Wednesday, February 8, 2012

Framing

There is something that I’ve been thinking about for awhile, something that crystalized a bit as I read for my class in posthumanism, as well as in my class on videogames. Technology, as scholars like Peter-Paul Verbeek and many of the people he quotes point out that technology is a kind of mediation. It puts layers in between us and the world around us. Technology serves to reveal layers of reality, but in doing so it is specifically framing it in such ways that constantly change the relationship between subject and object, and even object and surroundings. The unmediated experience, in this way of thinking, perhaps doesn’t exist, with even the tools of our hands changing our experience, moving us to different frames of understanding of the world around us (frames that we happily can move up and down through with quite a bit of ease). I ought to clarify a bit though…I am pulling this idea of framed ideas out of a reading for my videogame class, an essay by Mia Consalvo titled, “There is no Magic Circle.” It is an essay that refers to Erving Goffman’s book Frame Analysis: An Essay on the Organization of Experience and G.A. Fine’s book Shared Fantasy: Role Playing Games as Social Worlds and notes the fact that unlike what the early scholar of play, Huizinga, thought, that play didn’t necessarily create a magic circle that separated it from the world around it, but rather, as indicated by Goffman and Fine, that rather there is a frame system going on, one which Fine points out with games, allows us to move quickly from one layer of framing to another through a process of keying, that is, a set of introductions that can move us in and out of the a game world based on pieces of input (keys) that transform us to another frame of mind. This might be a puppy intruding with a happy face lick (yes, it’s happening right as I write this) or an insistent roommate, spouse, or phone that intrudes on the experience currently being played out.
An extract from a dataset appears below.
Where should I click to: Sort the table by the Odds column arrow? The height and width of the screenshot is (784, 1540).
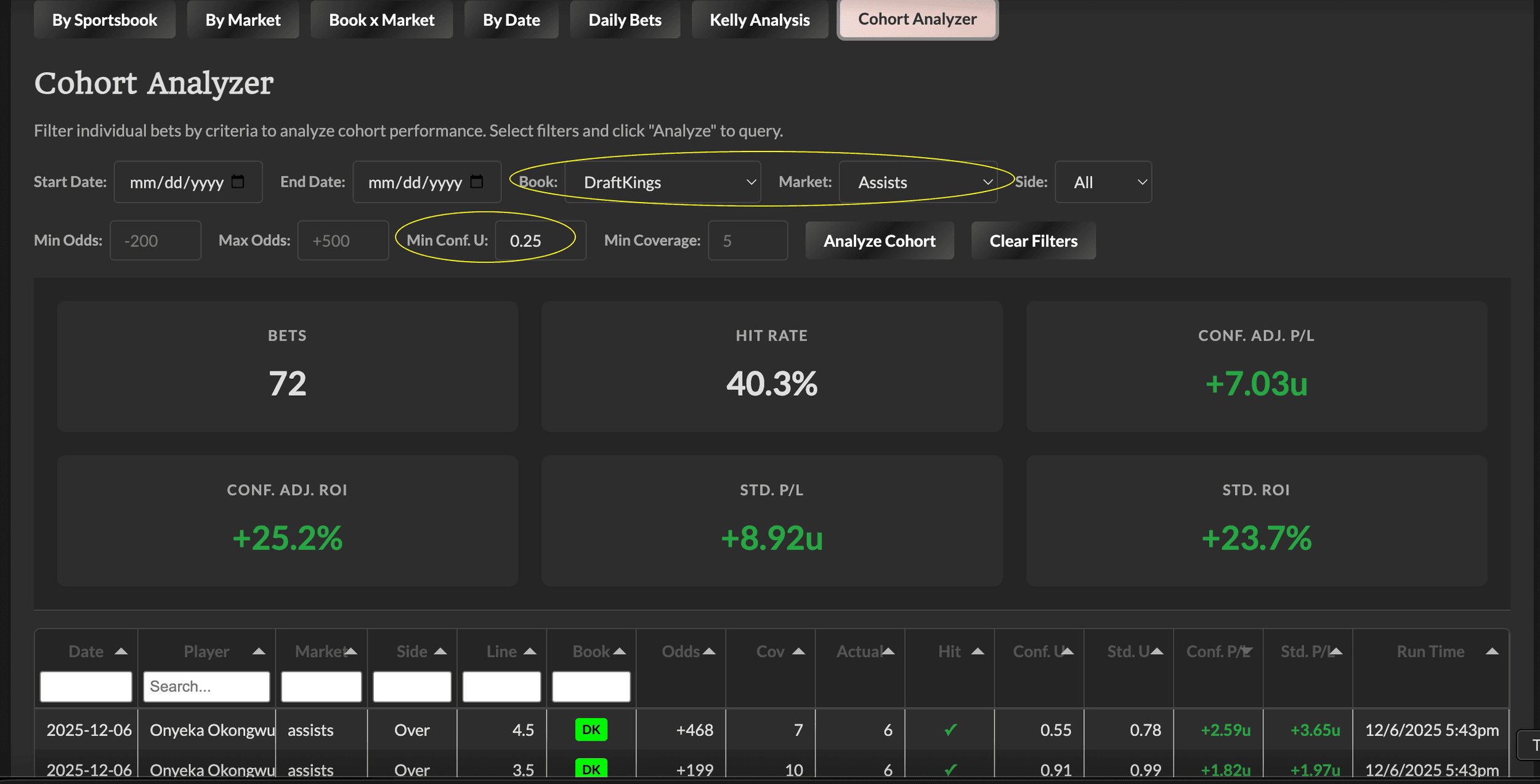[x=709, y=652]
While very relevant to understanding the social relationships of game players to the world around them, it seems to me that this idea of framing isn’t so far off to the way we are thinking about technologies mediation of experience…and even more interestingly, the way it mediates us. Technology, it seems to me, continually provides a context that we are working within at any particular point. It is part of a series of frames that we are interacting with at any one point, separating and filtering the world around us, deciding not only our relationship with whatever the mediated object is (whether that is game), but also very much deciding how we are perceivable as well. I know when I’m playing a game, and when I am writing a paper, where my face probably looks a bit zombieish, to say the least. The game in a certain way is setting up a frame for how I am perceived in the world around me…probably in part a reason I have trouble playing solo games when there is company about…even if I’m not particularly intent on interacting with that company.

But this goes for many other forms of technology as well. Verbeek speaks about how glasses, a low contrast technology, changes both the perception of the world in front of him, but also people’s perception of him, the subject as well. Being with or without the technology device creates different kinds of frames that he can interact with, especially true as the visual of the frames themselves insert themselves on his world. But there are keys into the movement to the inside and outside of these technological realms. Sometimes it is keyed up by our ability, or more appropriately, our inability to see, or read something (put the glasses back on), sometimes it’s the desire to see beyond our normal range of expectation…or to get a much closer frame of understanding (as in Verbeek’s example of the microscope). These create frames of understanding that we have to key in and out of in order to put them into relationship with the world we know as “reality” (I use the term loosely :) ). The microscope fundamentally changes our experience to such a degree that there needs to be bridges formed, keys in place, for us to even understand how the micro in some way effects the macro (science at its finest :) ), without which the technology becomes a frame through which we have a hard time forming a real relationship with. The frame is very permeable at any one point, and this is important, because we are constantly having to readjust to adjust to every movement of framing that we do in order to experience the world around us, letting both inner and outside influences change our direction, thereby letting me move from zombie gameplayer, or better yet typist, into casual participant in the house in the blink of an eye…as I’m going to do right now.